Saturday 30 January 2010

Dear you
It has now been 5 Days since we have spoken. That is the longest amount of time we've gone without talking in the 3 years we've known each other. I have feared the slow separation and dissolving of our conversation since we broke up, turns out I was right in my predictions.
I realise I am being paranoid, I realise I am being ridiculous.
Things have happened recently which I would have liked to talk to you about, in truth the only reason I have not rung you is because I always do, I wanted to see if you would ring, I wanted to see if you would bother to contact me out of just wanting to talk instead of when you get bored as always happens.
But I am still in the mindset of our situation as karma, I have 5 months left until my slate is clean.
But I fear by then our conversation will have dissolved further still
but to be honest I have no idea where it could go from here.

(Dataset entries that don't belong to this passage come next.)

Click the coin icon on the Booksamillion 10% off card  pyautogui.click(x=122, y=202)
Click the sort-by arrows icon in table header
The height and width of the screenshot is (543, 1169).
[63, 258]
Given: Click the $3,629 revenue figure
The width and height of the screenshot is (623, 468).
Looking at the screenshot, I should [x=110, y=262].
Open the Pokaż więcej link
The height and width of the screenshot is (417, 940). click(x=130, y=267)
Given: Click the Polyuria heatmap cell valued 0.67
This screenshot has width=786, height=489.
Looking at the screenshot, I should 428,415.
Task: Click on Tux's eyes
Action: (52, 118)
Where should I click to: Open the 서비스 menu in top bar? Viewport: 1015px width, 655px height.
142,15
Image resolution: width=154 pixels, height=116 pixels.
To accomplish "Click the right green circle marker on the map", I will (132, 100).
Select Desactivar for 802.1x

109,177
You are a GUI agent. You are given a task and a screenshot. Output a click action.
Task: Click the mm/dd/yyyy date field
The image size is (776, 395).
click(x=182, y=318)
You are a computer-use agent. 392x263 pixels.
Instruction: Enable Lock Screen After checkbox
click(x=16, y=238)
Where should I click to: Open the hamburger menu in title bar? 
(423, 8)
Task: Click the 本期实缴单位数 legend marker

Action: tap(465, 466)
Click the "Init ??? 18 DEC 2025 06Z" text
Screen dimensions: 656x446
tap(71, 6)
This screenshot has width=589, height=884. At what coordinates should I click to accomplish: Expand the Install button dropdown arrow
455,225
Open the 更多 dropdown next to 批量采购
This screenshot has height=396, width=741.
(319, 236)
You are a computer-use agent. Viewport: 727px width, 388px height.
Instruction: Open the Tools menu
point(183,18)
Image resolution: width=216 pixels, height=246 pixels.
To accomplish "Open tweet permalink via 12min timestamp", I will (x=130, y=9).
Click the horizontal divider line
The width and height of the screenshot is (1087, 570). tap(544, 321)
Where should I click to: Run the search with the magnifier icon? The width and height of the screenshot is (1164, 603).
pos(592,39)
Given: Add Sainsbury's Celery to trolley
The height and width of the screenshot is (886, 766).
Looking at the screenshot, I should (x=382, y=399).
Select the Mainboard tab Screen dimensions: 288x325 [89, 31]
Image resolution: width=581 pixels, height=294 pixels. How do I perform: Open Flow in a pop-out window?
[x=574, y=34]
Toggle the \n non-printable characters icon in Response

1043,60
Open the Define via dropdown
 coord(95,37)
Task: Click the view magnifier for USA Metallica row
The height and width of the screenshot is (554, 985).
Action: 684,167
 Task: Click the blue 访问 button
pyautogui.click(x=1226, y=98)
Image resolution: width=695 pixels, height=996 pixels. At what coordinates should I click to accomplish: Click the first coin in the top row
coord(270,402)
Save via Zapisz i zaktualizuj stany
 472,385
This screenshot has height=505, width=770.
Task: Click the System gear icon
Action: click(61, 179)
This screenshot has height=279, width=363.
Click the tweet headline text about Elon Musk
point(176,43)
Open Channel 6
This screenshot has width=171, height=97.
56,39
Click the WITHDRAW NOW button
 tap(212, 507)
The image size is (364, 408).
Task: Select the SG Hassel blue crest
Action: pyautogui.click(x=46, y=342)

When I do talk to you I get upset that I can hear the plain tone in your voice,
you never sound excited anymore.

My optimism breeds contempt
I would be better off thinking nothing will happen again
but there's a part of me that knows it will.
because I feel like every day not talking to you is another connection broken
another realisation that you really do take me for granted
and that you really don't care for me as much as you think you do.

I feel like shit
every option has been exhausted.
There is nothing left to do aside from sit back
and watch our friendship slowly fall apart.